En effet, les groupes d’édition veulent nous faire croire que le numérique représente une avancée incontournable et incontestable pour le livre. Leurs arguments ? En vrac : écologie, durabilité, accessibilité, portabilité, confort, et surtout coût…
Faux ! Archi faux !
L’écologie ? Vous voulez me faire croire que les
productions de tablettes numériques et de liseuses sont moins nocives pour la
planète que l’industrie du papier ? Vous croyez qu’elles se recyclent
bien ?
Durabilité ? Un ordinateur aussi est durable, pourtant on le change tous les deux ans, avec toutes les pertes de fichiers que cela représente. De plus, on sait à présent que les fichiers vieillissent mal, et disparaissent avec le temps, sans compter l’évolution ininterrompue des formats et des supports qui font qu’au bout de trois ans, on ne peut même plus lire les fichiers les plus anciens. Qui a encore un lecteur de disquettes aujourd’hui ? De plus en plus d’ordinateur n’ont même plus de lecteur de DVD. Rien ne se démode plus vite qu’un support supposément durable.

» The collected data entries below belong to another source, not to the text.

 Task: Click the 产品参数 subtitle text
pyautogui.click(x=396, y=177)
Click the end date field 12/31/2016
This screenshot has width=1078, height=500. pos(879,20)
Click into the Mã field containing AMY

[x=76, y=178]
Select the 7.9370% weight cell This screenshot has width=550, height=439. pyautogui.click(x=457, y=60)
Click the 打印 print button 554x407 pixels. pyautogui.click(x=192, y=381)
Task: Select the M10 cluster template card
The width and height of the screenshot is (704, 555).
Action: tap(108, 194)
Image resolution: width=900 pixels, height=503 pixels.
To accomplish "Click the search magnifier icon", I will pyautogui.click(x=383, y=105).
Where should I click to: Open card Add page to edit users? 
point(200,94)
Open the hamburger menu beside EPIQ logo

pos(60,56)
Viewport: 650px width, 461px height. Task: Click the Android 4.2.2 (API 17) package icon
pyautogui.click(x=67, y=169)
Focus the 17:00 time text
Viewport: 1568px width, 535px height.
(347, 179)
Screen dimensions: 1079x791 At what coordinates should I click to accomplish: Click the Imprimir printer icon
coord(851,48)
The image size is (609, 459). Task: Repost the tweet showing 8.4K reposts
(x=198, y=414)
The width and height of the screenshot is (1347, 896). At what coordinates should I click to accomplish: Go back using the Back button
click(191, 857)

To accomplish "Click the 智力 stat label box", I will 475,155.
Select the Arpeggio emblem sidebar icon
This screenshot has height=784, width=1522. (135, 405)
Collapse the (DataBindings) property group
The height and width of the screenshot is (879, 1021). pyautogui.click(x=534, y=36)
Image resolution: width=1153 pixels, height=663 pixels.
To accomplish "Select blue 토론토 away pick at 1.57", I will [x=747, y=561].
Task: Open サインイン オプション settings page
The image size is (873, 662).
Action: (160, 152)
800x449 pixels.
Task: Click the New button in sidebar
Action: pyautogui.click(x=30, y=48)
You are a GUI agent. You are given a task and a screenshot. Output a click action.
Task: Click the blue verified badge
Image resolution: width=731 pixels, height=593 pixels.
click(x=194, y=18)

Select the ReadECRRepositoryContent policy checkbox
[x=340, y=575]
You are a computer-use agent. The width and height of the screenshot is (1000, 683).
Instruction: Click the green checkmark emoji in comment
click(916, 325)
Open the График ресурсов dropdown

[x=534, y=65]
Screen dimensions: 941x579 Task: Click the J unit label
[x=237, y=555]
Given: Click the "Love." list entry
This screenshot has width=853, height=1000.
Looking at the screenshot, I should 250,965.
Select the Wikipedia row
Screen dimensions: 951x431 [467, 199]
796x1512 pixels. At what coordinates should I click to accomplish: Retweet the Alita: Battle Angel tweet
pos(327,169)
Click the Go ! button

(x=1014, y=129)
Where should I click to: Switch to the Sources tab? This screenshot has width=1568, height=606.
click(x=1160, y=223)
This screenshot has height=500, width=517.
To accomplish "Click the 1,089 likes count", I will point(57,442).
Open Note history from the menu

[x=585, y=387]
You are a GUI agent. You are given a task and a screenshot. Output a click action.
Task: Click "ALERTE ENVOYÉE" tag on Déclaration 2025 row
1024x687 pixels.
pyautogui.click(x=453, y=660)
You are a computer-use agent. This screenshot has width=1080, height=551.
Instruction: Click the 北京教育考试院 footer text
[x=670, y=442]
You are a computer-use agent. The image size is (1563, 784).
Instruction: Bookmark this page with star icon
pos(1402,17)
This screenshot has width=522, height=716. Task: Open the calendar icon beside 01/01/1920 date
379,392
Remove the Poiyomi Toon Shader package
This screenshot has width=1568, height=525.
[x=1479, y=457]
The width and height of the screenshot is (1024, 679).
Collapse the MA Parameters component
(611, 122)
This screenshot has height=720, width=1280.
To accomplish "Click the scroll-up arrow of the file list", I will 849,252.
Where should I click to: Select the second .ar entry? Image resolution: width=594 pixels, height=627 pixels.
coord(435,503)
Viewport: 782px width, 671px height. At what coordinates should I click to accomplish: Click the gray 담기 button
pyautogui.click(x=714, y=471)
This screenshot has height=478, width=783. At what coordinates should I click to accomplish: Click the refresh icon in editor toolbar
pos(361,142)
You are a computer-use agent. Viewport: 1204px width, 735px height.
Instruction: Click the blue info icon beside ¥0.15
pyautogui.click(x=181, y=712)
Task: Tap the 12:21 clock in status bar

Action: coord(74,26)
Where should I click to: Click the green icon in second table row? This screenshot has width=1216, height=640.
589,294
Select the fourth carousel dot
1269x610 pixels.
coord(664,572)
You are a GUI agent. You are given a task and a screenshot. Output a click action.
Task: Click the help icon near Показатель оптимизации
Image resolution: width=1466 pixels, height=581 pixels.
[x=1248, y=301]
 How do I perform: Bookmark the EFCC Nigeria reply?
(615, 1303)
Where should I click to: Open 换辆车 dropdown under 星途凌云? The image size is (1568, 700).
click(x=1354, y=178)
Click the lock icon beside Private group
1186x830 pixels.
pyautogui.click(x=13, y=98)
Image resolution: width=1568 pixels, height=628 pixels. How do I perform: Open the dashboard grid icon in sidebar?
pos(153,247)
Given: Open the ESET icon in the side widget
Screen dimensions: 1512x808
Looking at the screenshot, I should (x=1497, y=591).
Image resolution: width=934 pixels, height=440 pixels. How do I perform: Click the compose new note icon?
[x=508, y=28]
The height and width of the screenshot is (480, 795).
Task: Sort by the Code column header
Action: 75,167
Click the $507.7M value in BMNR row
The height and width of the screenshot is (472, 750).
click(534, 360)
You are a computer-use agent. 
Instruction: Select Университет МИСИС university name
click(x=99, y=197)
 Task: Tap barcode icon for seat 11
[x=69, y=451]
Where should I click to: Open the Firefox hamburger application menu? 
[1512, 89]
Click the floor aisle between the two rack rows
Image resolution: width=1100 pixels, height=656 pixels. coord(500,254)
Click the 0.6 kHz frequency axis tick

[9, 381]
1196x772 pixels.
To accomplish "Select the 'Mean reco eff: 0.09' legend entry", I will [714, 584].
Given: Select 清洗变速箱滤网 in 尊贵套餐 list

Accessibilité ? Sans doute le meilleur argument. A mon sens le seul valable. Mais si loin d'être réalisé ! Qui peut croire que les ouvrages les plus rares seront laissés en libre accès à tout le monde, alors même que les bibliothèques dépensent des fortunes pour les acheter et garder une certaine notoriété aux yeux de la communauté scientifique internationale ?
Portabilité ? Certes, mais la portabilité ne veut pas forcément dire pratique ! A mon sens, il s’agit d’un non argument. Le gain de place ne résout pas tous les problèmes. Comment fera-t-on lorsqu’on aura besoin de travailler sur plusieurs livres en même temps ? On achètera plusieurs liseuses ? Qui osera amener son IPad sur la plage ?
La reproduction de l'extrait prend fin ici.